The national magazine of Texas this week weighed in on all the great new additions to the state’s dining scene. Longtime Texas Monthly restaurant critic Patricia Sharpe announced her 10 Best New Restaurants in the state, and Austin’s Kemuri Tatsu-Ya came in at No. 2, behind Houston chef Hugo Ortega’s Oaxacan restaurant Xochi; Pitchfork Pretty in East Austin landed at No. 7. Bonhomie also found a spot on Sharpe’s list, earning an honorable mention nod, along with Spanish restaurant El Chipirón.I named Kemuri, Pitchfork Pretty and Bonhomie as best new restaurants in Austin last year.

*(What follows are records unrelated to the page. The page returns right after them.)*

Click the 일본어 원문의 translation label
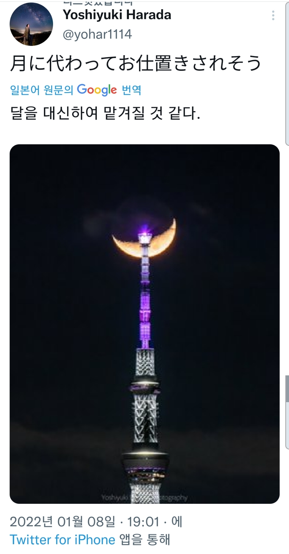 (42, 90)
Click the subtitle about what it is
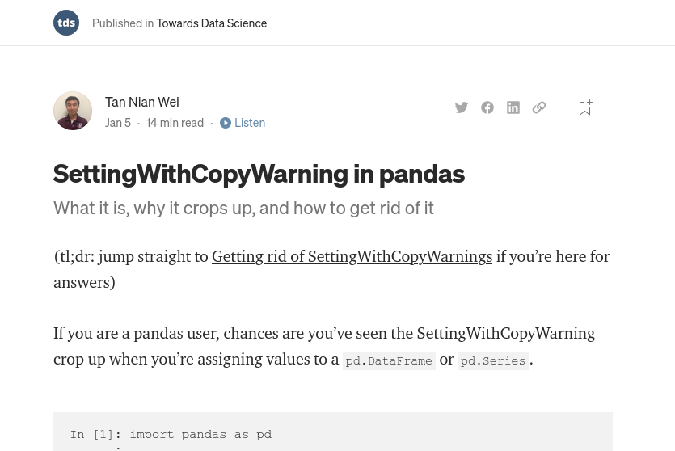 (x=243, y=209)
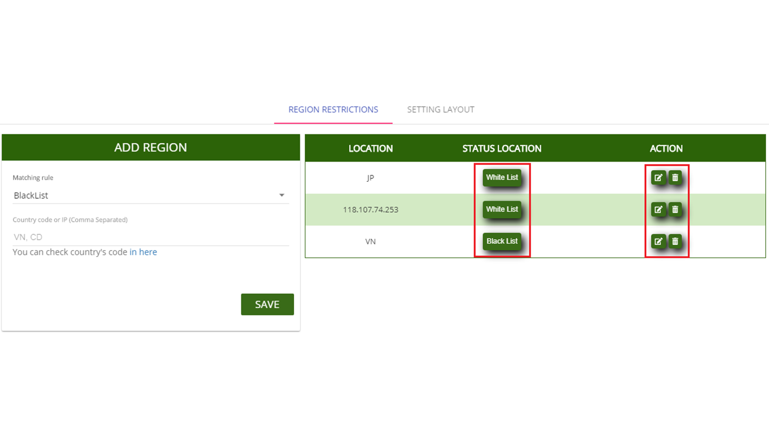Click the LOCATION column header

pyautogui.click(x=370, y=149)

Houston had the biggest 2017 in the eyes of the monthly magazine, nabbing four of the top 10 spots. For the complete list, visit TexasMonthly.com.
New (old) ownership
Esther’s Follies co-founders Shannon Sedwick and Michael Shelton recently purchased the historic Tavern (922 W. 12th St.) from brothers Ellis and Austin Winstaley. The couple, who met while performing in a rock musical at the University of Texas in 1968, opened their popular comedy theater downtown in 1977 and owned and operated the Tavern from 1979 to 1981, with Shelton renovating the historic building.
Sedwick and Shelton, who founded the legendary Liberty Lunch and also own Patsy’s Cowgirl Cafe, intend to update the menu under the guidance of Three Little Pigs owner and former Jeffrey’s chef Raymond Tatum (who has also made changes at Patsy’s) and say they have touch-ups but not major changes in store for the space. In addition to menu changes from Tatum (think pork belly sliders and his famous meatloaf), the new/old owners also plan to introduce live music from singer-songwriter types in the upstairs space. The Tavern will remain open during the changes, and Sedwick expects the menu to evolve over the coming months.

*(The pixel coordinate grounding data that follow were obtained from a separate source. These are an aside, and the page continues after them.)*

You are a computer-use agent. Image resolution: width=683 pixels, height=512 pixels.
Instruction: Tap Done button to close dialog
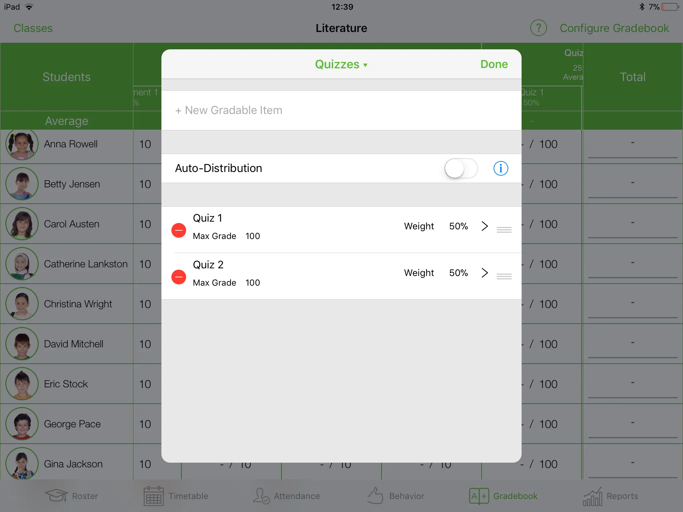click(x=494, y=64)
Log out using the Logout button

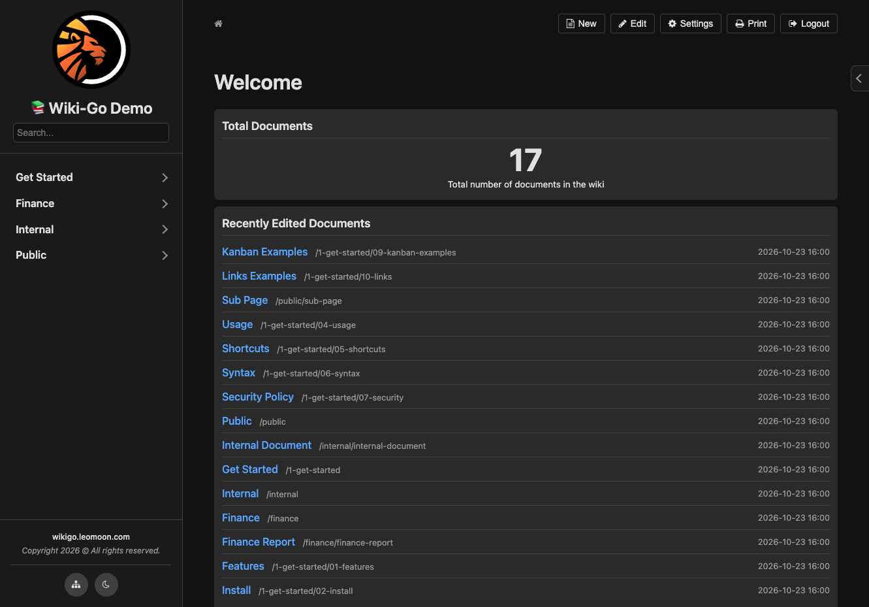tap(809, 24)
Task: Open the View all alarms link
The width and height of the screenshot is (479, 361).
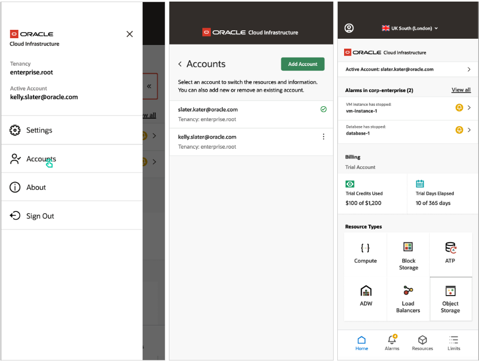Action: [461, 89]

“We are excited to have the Tavern back and want to preserve its legacy as one of Austin’s first watering holes, while bringing some new energy to the food and look of the place, to bring it into the contemporary bar scene. No frills, just bringing back its glory,” Sedwick said.
The 102-year-old building, which began as a grocery, was originally designed by German native Hug Kuehne, who modeled it after the public houses of Europe, according to the Tavern’s website. The Winstaleys, who also own El Arroyo, Hill’s Cafe, Star Seeds Cafe, Abel’s on the Lake and Cain and Abel’s, bought the Tavern from Bob Cole in 2013.

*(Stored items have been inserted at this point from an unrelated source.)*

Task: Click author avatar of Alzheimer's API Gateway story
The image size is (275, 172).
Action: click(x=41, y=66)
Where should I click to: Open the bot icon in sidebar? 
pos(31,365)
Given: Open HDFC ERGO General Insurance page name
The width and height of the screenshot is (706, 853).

A reader contacted us last week frustrated after receiving an email at 3 p.m. on Valentine’s Day alerting them that Vox Table had closed suddenly due to a maintenance issue. The email, which we read, apparently went to all people who had a reservation on that big night. Vox Table responded to aggravated diners with a list of restaurants that still had reservations and with phone numbers for those restaurants.
After several days of being closed with a sign on the door that reads, “Due to reoccurring maintenance issues, we will be closed this evening. We apologize for any inconvenience,” it appears Vox Table has permanently closed. We have reached out to the restaurant for more details on the closure. The group’s Tex-Mex offshoot, El Burro, closed last year after only six months in business. It was one of the most recent in a string of shutters at the mixed-use Lamar Union development.
Frank (407 Colorado St.) sat dark for two weeks after the state closed the restaurant for unpaid taxes, but the restaurant reopened last week after owners said they were able to raise money to be compliant with their tax debt. Frank served a full menu all last weekend, including Sunday brunch.
“We had great support from the community this weekend and are super thankful for that,” co-owner Geoff Peveto said. “We have an amazing staff, and it all came together.”
When Frank shuttered Feb. 1, ownership mentioned the burden of the San Antonio shop, which was closed earlier this year after not meeting expectations.